THE EXERCISE ▸ Copy the records below word for word, from the line with "What do you see at coordinates (646, 14)" up to and including the line with "Image resolution: width=1280 pixels, height=720 pixels. I want", and nothing else.
>>>
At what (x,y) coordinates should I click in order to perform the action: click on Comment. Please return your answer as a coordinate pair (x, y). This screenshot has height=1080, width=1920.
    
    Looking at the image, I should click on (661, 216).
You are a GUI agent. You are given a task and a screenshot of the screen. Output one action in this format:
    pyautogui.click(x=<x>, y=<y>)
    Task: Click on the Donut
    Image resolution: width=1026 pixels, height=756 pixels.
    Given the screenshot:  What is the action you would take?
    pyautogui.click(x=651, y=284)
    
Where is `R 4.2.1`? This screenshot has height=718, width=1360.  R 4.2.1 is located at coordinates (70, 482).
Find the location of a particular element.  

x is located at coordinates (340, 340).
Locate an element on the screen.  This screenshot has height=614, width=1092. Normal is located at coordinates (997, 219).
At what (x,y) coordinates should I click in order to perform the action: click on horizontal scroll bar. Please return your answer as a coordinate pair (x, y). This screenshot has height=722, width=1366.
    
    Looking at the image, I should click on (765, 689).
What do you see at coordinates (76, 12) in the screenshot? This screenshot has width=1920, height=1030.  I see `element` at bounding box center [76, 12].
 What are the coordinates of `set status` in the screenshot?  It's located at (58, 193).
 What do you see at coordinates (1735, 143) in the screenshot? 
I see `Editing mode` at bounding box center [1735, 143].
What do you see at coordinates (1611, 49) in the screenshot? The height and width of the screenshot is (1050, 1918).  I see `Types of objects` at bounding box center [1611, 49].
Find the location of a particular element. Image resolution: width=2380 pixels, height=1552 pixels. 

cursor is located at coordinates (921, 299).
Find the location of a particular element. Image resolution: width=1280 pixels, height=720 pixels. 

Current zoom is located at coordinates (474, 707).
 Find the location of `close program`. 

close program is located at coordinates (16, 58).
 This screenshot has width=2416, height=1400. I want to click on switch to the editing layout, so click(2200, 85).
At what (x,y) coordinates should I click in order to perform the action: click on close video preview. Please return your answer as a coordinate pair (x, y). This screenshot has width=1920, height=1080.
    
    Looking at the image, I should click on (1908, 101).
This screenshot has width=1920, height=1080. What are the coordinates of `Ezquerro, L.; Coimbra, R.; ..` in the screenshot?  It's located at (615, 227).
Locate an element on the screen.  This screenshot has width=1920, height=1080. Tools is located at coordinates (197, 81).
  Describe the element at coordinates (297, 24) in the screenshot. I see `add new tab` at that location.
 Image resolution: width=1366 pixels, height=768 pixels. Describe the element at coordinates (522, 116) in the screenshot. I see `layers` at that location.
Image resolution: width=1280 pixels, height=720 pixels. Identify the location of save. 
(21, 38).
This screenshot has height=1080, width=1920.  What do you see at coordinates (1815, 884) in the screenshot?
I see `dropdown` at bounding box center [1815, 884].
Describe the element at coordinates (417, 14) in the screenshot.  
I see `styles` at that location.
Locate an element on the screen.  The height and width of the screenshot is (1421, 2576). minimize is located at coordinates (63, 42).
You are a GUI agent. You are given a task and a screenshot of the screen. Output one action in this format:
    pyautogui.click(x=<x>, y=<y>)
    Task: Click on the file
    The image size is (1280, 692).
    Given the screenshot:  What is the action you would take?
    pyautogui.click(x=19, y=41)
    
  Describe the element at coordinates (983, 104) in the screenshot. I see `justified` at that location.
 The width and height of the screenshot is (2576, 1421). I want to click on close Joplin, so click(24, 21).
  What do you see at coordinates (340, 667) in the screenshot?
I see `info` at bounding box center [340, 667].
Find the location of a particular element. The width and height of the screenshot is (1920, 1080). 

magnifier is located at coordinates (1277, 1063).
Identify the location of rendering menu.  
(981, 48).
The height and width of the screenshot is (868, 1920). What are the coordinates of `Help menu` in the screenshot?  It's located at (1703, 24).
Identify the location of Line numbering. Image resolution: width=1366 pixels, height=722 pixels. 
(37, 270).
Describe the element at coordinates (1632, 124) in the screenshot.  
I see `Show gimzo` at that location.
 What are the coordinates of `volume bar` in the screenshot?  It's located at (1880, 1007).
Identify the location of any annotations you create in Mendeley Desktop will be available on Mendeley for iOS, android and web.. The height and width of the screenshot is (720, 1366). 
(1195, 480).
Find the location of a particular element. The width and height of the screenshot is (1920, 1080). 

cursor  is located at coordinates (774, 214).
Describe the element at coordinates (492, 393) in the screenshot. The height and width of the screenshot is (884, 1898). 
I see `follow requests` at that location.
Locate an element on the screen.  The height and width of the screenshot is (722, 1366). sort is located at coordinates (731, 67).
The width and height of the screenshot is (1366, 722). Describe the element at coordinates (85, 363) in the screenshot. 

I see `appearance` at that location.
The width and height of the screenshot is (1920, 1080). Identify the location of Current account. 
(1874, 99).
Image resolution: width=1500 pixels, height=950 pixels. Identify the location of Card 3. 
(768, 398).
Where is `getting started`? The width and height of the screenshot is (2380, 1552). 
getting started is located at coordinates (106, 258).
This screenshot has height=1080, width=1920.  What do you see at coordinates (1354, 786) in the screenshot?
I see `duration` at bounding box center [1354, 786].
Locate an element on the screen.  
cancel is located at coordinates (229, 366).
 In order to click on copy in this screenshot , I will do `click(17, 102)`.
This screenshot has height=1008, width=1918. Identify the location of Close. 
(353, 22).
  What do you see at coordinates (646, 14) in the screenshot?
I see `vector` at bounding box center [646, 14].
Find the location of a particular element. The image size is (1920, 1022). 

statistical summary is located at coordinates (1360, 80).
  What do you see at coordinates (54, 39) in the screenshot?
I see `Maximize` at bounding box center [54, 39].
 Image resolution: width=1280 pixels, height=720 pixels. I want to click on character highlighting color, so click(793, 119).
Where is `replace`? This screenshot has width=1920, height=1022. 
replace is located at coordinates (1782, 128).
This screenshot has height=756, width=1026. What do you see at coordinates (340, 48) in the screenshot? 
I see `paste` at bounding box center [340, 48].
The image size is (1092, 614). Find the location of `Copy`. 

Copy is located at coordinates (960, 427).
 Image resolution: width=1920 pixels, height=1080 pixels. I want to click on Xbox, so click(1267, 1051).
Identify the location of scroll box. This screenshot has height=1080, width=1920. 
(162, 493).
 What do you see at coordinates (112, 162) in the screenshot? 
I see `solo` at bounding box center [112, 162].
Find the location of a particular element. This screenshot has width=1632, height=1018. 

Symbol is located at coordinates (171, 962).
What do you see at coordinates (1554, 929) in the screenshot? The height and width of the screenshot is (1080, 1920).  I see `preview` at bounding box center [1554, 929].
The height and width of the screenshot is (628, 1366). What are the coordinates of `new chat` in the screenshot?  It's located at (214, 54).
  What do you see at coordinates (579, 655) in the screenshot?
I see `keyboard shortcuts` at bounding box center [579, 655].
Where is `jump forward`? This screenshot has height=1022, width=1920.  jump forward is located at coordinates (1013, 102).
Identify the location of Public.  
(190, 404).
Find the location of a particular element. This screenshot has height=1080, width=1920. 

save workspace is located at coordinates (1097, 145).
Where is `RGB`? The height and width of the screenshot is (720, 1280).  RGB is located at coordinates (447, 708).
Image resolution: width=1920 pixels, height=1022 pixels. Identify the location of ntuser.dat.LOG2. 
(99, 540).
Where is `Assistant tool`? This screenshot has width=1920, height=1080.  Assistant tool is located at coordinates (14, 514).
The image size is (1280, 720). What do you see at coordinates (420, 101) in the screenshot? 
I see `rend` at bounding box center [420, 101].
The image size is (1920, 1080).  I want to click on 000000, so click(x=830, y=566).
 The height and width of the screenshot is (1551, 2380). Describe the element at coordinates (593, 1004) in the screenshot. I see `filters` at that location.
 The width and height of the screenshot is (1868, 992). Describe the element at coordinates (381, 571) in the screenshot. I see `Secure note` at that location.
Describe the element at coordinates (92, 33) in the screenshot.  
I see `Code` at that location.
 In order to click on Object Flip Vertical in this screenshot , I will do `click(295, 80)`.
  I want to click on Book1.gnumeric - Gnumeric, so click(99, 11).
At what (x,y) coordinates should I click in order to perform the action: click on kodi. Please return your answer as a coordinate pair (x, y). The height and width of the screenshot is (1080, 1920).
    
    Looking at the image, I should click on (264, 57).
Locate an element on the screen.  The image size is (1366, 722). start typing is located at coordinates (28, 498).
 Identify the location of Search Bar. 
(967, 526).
<<<
WRITTEN SOLUTION ▸
  What do you see at coordinates (646, 14) in the screenshot?
I see `vector` at bounding box center [646, 14].
Find the location of a particular element. The image size is (1920, 1022). 

statistical summary is located at coordinates (1360, 80).
  What do you see at coordinates (54, 39) in the screenshot?
I see `Maximize` at bounding box center [54, 39].
 Image resolution: width=1280 pixels, height=720 pixels. I want to click on character highlighting color, so click(793, 119).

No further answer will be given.